Parallelize chunked Parakeet batch transcription by hamzaq2000 · Pull Request #507 · FluidInference/FluidAudio

hamzaq2000 · 2026-04-09T05:25:40Z

Why is this change needed?

This PR speeds up Parakeet batch transcription for long audio by ~2.2-2.8x, by parallelizing the existing stateless chunked path. It doesn't change the streaming/live transcription path.

It adds a configurable parallelChunkConcurrency setting to ASRConfig, lets AsrManager create worker clones from already-loaded AsrModels, and updates ChunkProcessor to send independent chunks across that worker pool before merging the results with the existing merge logic.

The important part is that the decoding behavior for each chunk stays the same. The patch is really about scheduling chunk work in parallel so the runtime can keep more hardware busy and improve throughput on longer files.

Validation

Benchmarked on Apple M3, using 16 KHz 16-bit mono wav file downloaded from this video (~1 hour duration), with 5 runs each for current upstream vs.

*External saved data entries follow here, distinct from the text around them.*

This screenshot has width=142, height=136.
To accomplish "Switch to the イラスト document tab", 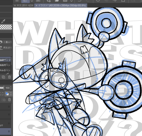I will (x=61, y=5).

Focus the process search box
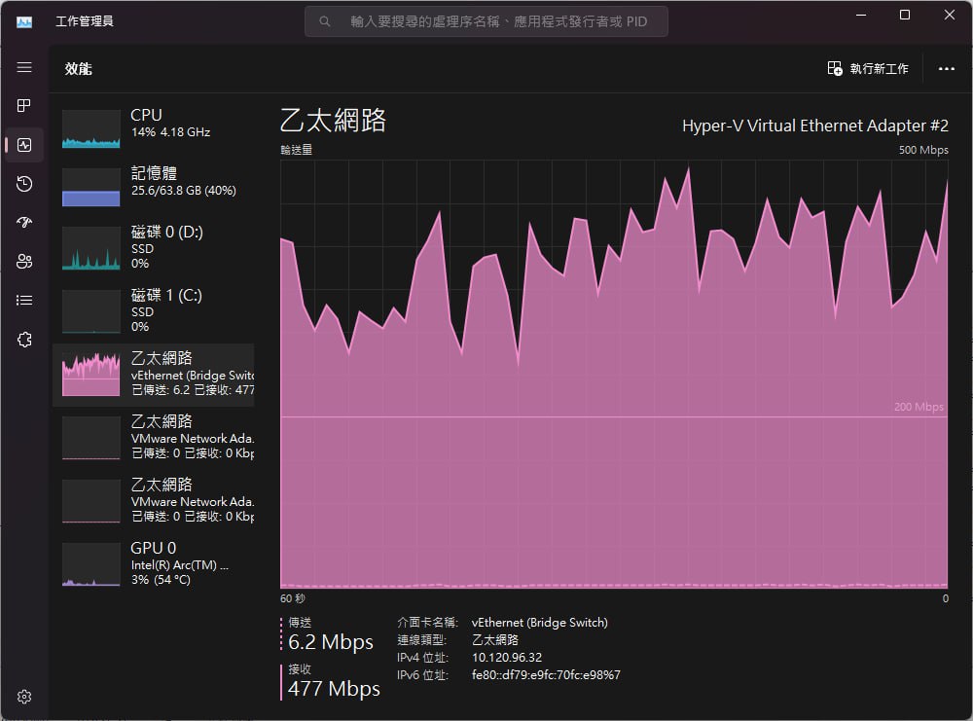point(486,21)
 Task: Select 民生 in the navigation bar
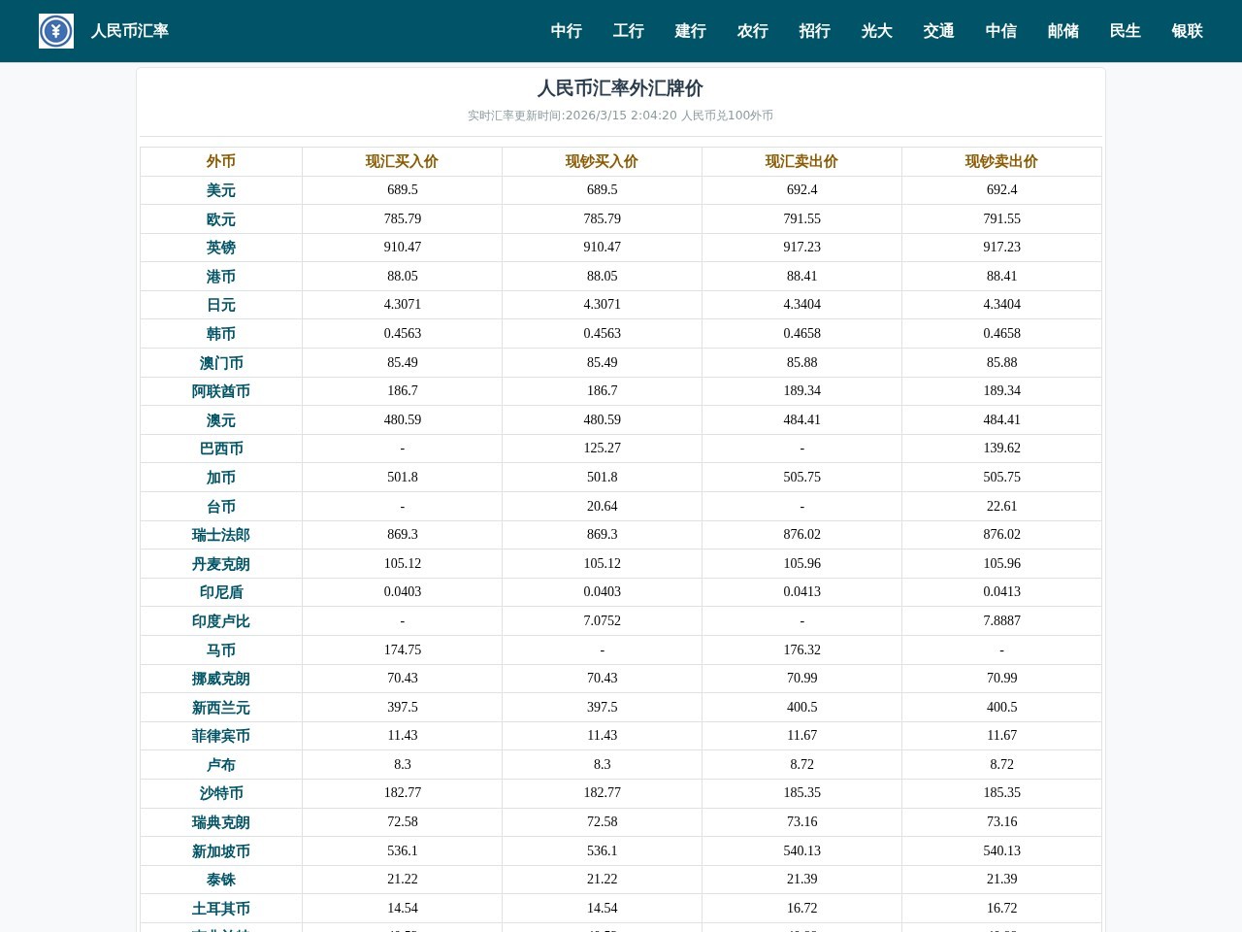pos(1125,31)
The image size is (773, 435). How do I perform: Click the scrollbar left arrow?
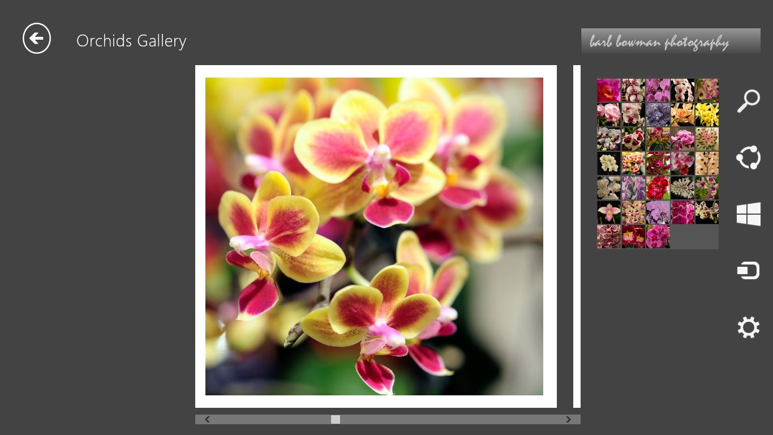207,419
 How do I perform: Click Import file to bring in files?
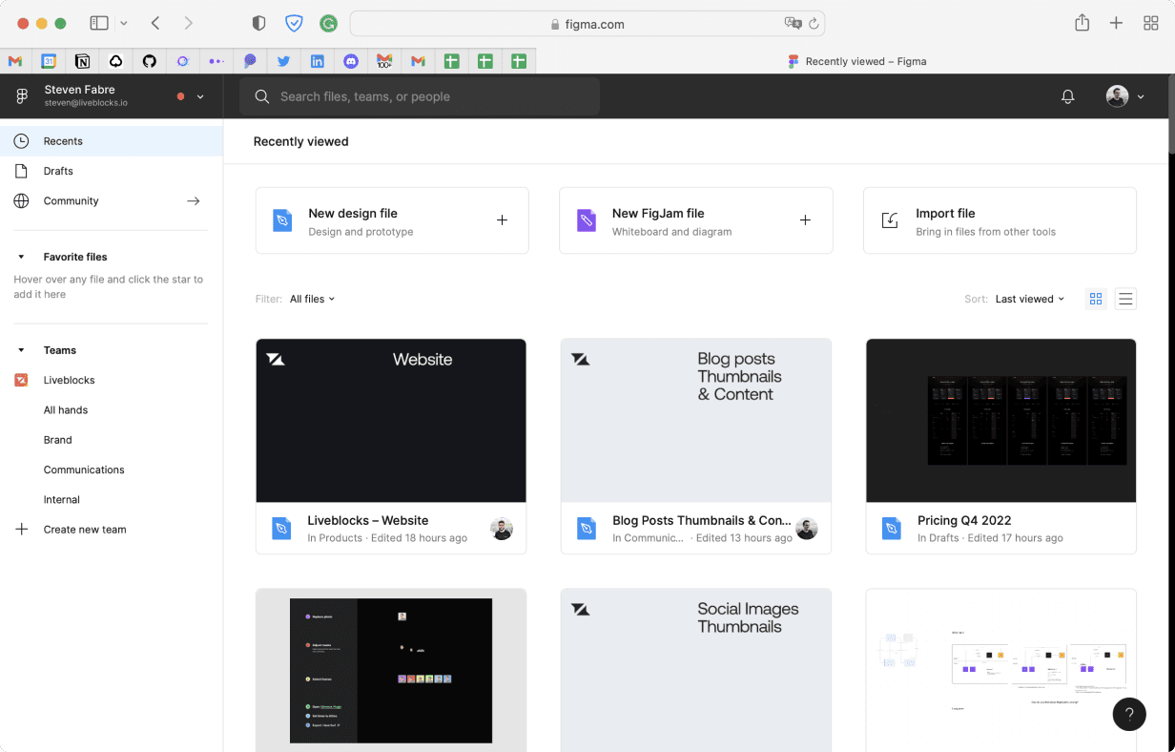1000,220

PR branch.

Model	Upstream Avg Time	PR Branch Avg Time	Speedup	Upstream Avg Peak Mem	PR Branch Avg Peak Mem	Delta
Parakeet v2	31.84 s	11.25 s	2.83x	515.9 MiB	537.4 MiB	+21.4 MiB
Parakeet v3	31.37 s	12.75 s	2.46x	496.0 MiB	527.0 MiB	+31.0 MiB
Parakeet tdt-ctc-110m	19.89 s	9.08 s	2.19x	489.6 MiB	509.2 MiB	+19.7 MiB

I compared the resulting transcripts and word timings before and after this change for v2, v3, and tdt-ctc-110m, and found no differences. So based on this one test file at least, the optimization appears safe.

Peak memory footprint was measured with macOS /usr/bin/time -lp. While it does increase, the measured increase is modest relative to the speedup, so I think it's reasonable to keep parallelChunkConcurrency set to 4 by default rather than make it opt-in.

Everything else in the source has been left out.